Po powrocie ze szczytu w Wilnie, Kaczyński omyłkowo w wywiadzie dla Polskiego Radia nazwał gruzińskiego przywódcę – Dżagaszwili, zamiast Saakaszwili: Rozmawiałem z panem prezydentem Dżagaszwili – prezydentem Gruzji. Prezydencka wpadka w kraju przeszła bez echa, wychwyciły ją natomiast rosyjskie i ukraińskie media. „Komsomolska Prawda” napisała o freudowskiej pomyłce polskiego prezydenta: Jeśli w każdym Rosjaninie widzi się imperialistę, to po tej wypowiedzi, każdy Gruzin powinien się zacząć utożsamiać ze Stalinem.
Rosyjski komentator pokusił się nawet o psychoanalizę przejęzyczenia prezydenta Kaczyńskiego. Na jej podstawie, dał do zrozumienia, że rządzący w Polsce politycy wciąż żyją wyłącznie upiorami przeszłości. Świadczyć ma o tym m.in. niedawna wypowiedź ministra Sikorskiego, który w projekcie Gazociągu Północnego zobaczył powtórkę z paktu Ribbentrop-Mołotow.
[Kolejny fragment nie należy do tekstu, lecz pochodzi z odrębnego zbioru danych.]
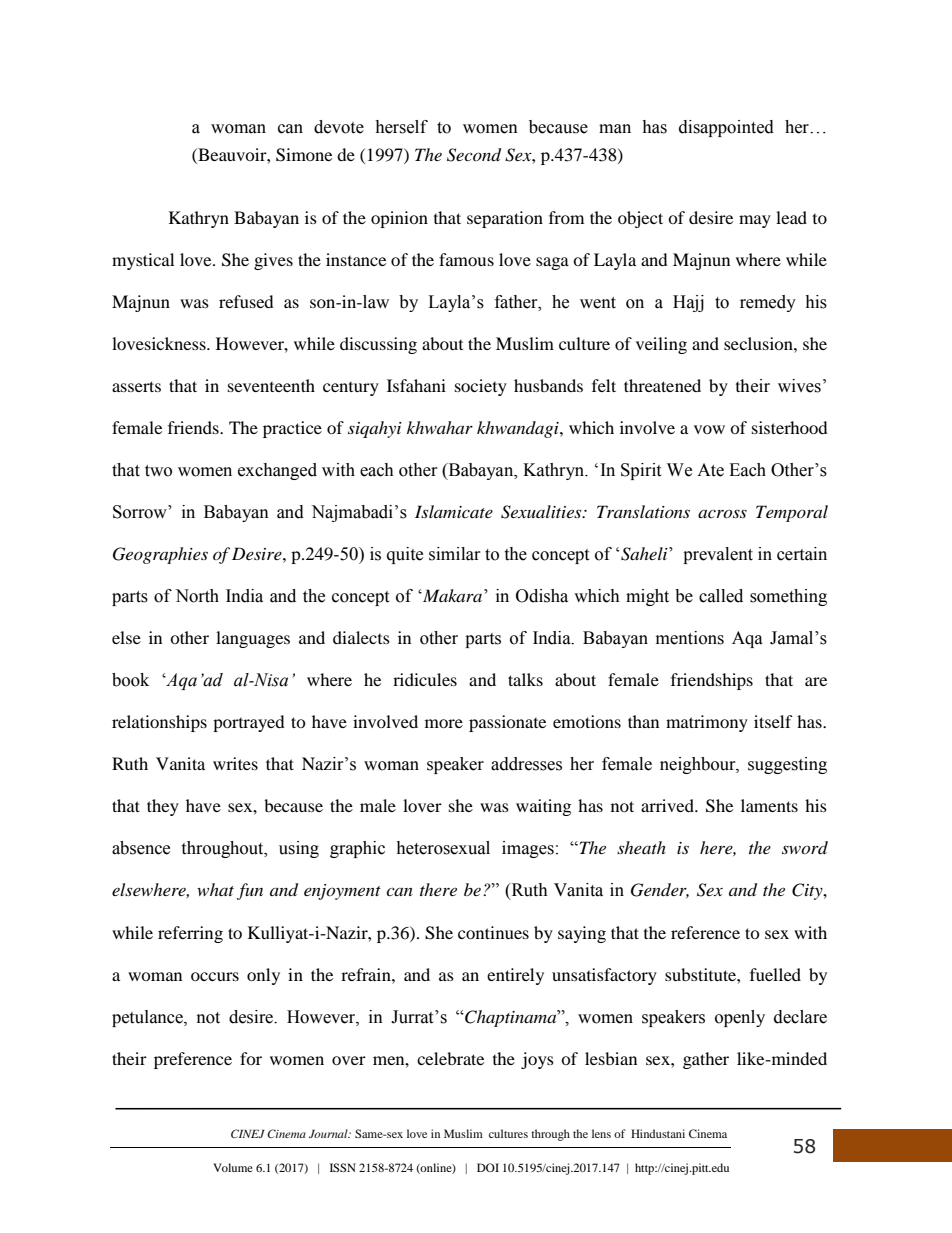 The image size is (952, 1233). I want to click on across, so click(722, 513).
Sam prezydent tłumaczy się, że doskonale odróżnia przywódcę ZSRR od prezydenta Gruzji. Ponieważ to jest pewnie bardzo znane gruzińskie nazwisko w Polsce, mogłem się pomylić, ale znakomicie odróżniam Stalina od Saakaszwilego - powiedział w rozmowie z RMF FM Lech Kaczyński.